Devant une salle comble de maires, conseillers et fonctionnaires municipaux - qui prient Québec et Ottawa d'accélérer les dépenses en infrastructures - le premier ministre Harper a reconnu que le temps presse.
« Notre économie a besoin de ces investissements majeurs tout de suite, dit-il. On ne doit pas laisser la bureaucratie administrative ou des chicanes de compétences retarder ces investissements. »
À l'instar de son homologue provincial Jean Charest, qui a ouvert les assises annuelles de l'UMQ en matinée, Stephen Harper a confirmé la reconduction de l'entente Québec-Canada sur le transfert d'une partie de la taxe sur l'essence. Il a surtout décliné un à un les fonds d'infrastructures mis de l'avant par son gouvernement pour stimuler la reprise économique.

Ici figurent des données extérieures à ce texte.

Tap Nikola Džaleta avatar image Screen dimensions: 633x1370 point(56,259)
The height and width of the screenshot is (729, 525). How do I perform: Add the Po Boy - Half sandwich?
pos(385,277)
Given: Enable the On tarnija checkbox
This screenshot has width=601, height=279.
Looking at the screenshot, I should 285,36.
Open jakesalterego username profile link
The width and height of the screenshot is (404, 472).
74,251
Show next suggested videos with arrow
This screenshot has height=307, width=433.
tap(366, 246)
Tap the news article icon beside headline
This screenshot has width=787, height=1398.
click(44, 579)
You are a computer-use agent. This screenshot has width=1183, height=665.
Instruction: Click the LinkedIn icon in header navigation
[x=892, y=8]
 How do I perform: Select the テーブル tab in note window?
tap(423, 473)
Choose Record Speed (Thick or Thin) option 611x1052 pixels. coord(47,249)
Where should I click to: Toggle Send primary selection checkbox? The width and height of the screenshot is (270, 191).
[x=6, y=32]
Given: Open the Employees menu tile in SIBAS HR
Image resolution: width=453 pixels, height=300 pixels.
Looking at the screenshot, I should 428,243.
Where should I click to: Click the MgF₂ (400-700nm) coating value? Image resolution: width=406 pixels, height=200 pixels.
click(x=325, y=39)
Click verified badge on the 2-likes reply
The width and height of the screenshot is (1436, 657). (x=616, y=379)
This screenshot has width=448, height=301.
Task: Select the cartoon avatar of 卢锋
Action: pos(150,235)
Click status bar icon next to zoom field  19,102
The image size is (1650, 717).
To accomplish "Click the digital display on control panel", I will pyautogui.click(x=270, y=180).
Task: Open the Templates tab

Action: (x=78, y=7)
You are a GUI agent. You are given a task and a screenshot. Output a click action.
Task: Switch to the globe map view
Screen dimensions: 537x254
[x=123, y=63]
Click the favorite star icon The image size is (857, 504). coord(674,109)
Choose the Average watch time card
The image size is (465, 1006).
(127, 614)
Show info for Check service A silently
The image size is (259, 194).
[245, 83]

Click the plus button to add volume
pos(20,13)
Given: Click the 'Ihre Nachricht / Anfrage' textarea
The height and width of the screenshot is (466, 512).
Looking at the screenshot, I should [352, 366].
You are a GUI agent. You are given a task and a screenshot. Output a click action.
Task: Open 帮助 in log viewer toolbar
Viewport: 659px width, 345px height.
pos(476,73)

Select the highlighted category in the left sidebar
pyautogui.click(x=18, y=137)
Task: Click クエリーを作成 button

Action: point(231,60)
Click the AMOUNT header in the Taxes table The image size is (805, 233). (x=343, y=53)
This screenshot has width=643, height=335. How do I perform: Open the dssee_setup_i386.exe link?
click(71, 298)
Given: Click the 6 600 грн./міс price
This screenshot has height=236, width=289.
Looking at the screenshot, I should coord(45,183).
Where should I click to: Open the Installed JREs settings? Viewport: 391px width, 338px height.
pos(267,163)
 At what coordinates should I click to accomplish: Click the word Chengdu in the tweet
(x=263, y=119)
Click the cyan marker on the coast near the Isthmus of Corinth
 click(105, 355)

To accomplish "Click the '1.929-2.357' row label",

« L'argent doit être dépensé rapidement, sinon, il sera perdu, a-t-il martelé. Ces milliards de dollars ne seront pas disponibles pour toujours. Les dépenses pour stimuler l'économie prévues dans notre plan d'action s'arrêteront à la fin de la récession. La raison est simple : nos déficits seront importants, mais temporaires. »
Accompagné de ses ministres John Baird et Denis Lebel, M. Harper a participé à une table ronde à huis clos avec les dirigeants de l'UMQ.